Par Christophe Cassiau-Haurie, auteur de plusieurs articles et ouvrages collectifs sur l’état de l’édition en Afrique et plus particulièrement de la bande dessinée. Pour Africultures, lu par Tract, il retrace régulièrement l’histoire du « neuvième art » pays par pays. Dernier volet d’une trilogie consacrée à la bande dessinée sénégalaise. Première partie : De l’époque coloniale à la fin des années 1980. Deuxième partie : Des années 1980 aux années 2000.
Les années 2000
En janvier 2000, Kabs (Malang Sène, né en 1962) commence à publier chaque semaine une bande dessinée humoristique, Lamb-Ji qui tirera jusqu’à 50 000 exemplaires (le directeur de publication en était Salif Bâ). Lamb-Ji (l’arène, en wolof, édité par Senco5) avait pour principal sujet la campagne présidentielle depuis son début jusqu’à la proclamation des résultats. Par la suite, il publiera une autre série intitulée Car Rapid sur le fameux car assurant le transport public à Dakar. Cette série, avec 20 000 exemplaires, aura cependant moins de succès que la précédente. En 2006, Kabs a tenté de relancer Lamb-ji (avec Ousmane Traoré) mais ce sera en pure perte, l’époque ayant changé. Mais Kabs avait déjà une longue carrière derrière lui. Diplômé de l’École nationale des beaux-arts de Dakar, section communication, en 1986, il a commencé dès les années 80 à travailler dans la presse sénégalaise et à illustrer de nombreux ouvrages.
Durant les années 2000, il a été très présent et a illustré de nombreux ouvrages dont Le guide illustré sur la décentralisation ou des albums pour la jeunesse comme La lutte (Ed. BLD, 2006), Mara et le mouton ou Raky se fait belle (les deux chez Koïta édition, 2003). En 2001, il adapte le code de l’environnement en bande dessinée, sur un financement de la GTZ (coopération allemande).

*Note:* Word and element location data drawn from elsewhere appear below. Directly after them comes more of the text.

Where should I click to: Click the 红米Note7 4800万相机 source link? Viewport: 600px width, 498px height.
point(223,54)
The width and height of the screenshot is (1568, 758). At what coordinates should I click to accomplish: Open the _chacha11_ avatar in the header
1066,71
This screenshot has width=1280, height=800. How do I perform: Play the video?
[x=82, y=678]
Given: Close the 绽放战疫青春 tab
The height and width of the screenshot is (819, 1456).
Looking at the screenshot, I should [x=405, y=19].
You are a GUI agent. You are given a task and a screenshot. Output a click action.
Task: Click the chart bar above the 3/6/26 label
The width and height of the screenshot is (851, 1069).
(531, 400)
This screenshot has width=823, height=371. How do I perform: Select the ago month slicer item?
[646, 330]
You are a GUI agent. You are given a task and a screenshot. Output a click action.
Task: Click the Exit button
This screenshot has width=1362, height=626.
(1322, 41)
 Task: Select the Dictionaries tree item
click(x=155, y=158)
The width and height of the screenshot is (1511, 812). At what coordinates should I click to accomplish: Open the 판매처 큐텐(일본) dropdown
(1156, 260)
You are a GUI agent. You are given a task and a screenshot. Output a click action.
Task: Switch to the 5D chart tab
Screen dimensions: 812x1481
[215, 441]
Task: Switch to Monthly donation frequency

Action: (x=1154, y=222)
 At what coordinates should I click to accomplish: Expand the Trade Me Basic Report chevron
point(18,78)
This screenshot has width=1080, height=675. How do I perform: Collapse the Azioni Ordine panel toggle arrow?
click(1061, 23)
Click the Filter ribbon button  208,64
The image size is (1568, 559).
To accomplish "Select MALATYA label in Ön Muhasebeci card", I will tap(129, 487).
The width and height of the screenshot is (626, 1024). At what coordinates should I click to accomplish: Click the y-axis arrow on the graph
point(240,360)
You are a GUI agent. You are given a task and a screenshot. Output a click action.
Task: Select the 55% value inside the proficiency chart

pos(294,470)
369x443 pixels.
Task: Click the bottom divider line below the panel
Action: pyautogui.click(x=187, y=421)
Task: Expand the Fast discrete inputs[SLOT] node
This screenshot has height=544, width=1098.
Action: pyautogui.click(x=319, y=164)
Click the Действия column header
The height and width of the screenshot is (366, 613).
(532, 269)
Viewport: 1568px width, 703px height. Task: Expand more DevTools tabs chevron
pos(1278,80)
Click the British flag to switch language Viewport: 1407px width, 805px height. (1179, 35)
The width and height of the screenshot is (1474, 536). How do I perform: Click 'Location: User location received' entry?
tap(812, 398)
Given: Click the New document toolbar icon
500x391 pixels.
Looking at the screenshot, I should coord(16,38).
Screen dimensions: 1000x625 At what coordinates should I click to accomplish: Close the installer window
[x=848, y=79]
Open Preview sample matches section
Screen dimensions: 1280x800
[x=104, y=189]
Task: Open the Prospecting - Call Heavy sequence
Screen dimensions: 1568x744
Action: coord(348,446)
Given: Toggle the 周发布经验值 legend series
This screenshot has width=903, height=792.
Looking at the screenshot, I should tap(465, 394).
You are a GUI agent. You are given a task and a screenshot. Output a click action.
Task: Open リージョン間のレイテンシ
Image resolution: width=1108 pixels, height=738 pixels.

Il travaille également dans un organisme de développement où il signe des BD pour sensibiliser les paysans sur les méfaits de la déforestation et collabore à des journaux satiriques comme La vache qui rit ou Le politicien. En 2003, il devient le dessinateur attitré de la revue – toujours éditée de nos jours – Afrique citoyenne, soutenue par la Fondation Konrad Adenauer, qui propose à chaque numéro annuel huit pages de BD sur différents thèmes sociaux relatifs à la société sénégalaise (éducation civique, formation politique, sensibilisation à l’environnement, etc.) via les aventures de Pape, Oussou, Khoudia et Céline. À travers la quarantaine de numéros diffusés à 20 000 exemplaires, ces quatre jeunes luttent ensemble contre l’abattage des arbres, se penchent sur les conséquences de l’émigration clandestine en Europe, exliquent le processus d’inscription sur les listes électorales ou s’opposent à ce qu’une de leurs amies épouse contre son gré un homme âgé. Un numéro (sur l’émigration clandestine en 2007) a même été publié en wolof ou en pulaar. Le dernier numéro (sorti en 2020) traite de « jeunesse et développement local ».
Kabs dessine également en 2006 la BD La guerre n’aura pas lieu, histoire scénarisée par Jo Collura. En 2009, avec les trois planches d’Au sommet de la rivalité, il participe à l’album collectif La bande dessinée conte l’Afrique, publié à Alger par Dalimen Éditions. Enfin, phénomène rare en Afrique francophone, Kabs a même produit un album en anglais, Nkosi Johnson, the legacy (avec Salif Bâ), publié par Senco 5 (Dakar) et sorti à Johannesburg en 2003 (et réédité en 2014). Il reste de nos jours l’un des principaux acteurs du milieu.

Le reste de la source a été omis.